Mary Walsh

Personal information
- Native name: Máire Bhreathnach (Irish)
- Born: Monageer Enniscorthy, Ireland

Sport
- Sport: Camogie
- Position: half forward

Club*
- Years: Club / Apps (scores)
- St Ibar’s-Shelmalier / ?

Inter-county**
- Years: County / Apps (scores)
- 1963-72: Wexford / ?
- * club appearances and scores correct as of (16:31, 30 June 2010 (UTC)). **Inter County team apps and scores correct as of (16:31, 30 June 2010 (UTC)).

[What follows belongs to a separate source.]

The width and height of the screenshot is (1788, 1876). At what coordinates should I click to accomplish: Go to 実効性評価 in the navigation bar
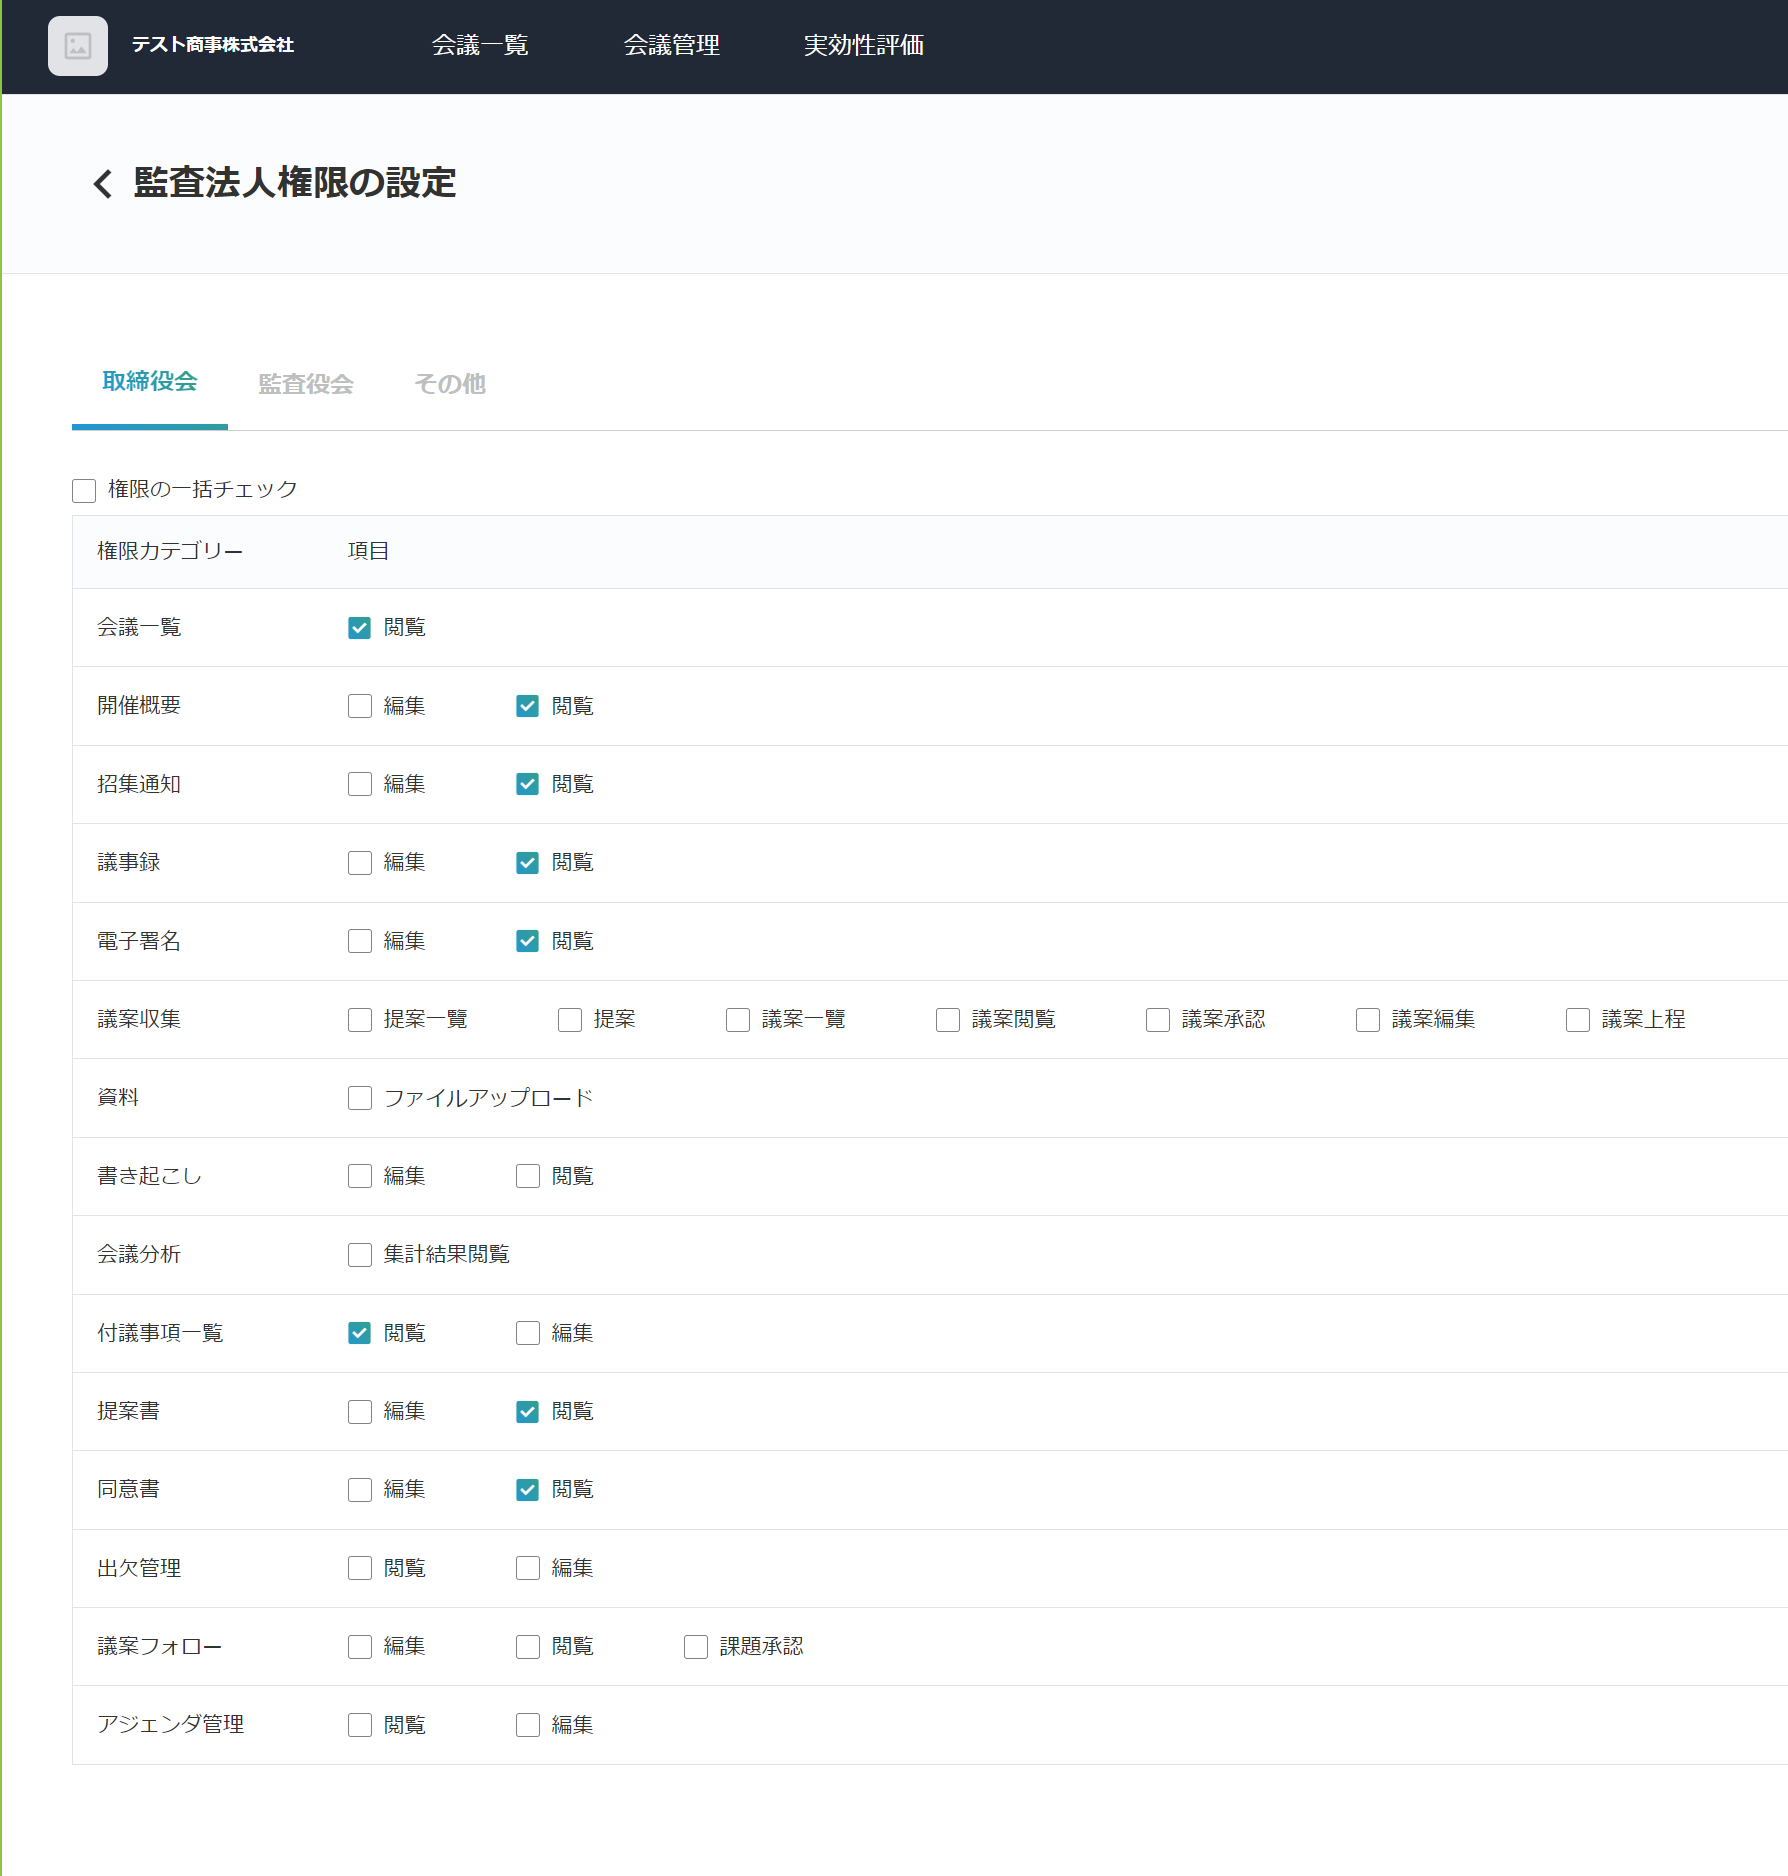pyautogui.click(x=863, y=46)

= Mary Walsh (Wexford camogie player) =

Irish camogie player

Mary Walsh is a former camogie player, captain of the All Ireland Camogie Championship winning team in 1968.All Ireland senior medals in 1969.

==Career==
She was the outstanding Wexford player of the era, playing Gael Linn Cup inter-provincial camogie and starred for Wexford in their unsuccessful 1966 Leinster final bid. She was named Power’s Gold Label Wexford camogie player of the year in 1971, having previously won a Wexford sportsperson of the year award for tennis in 1968 and 1970.

==Personal life==
She played in the 1972 Leinster final the day after she married Larry Cahill from Rathnure.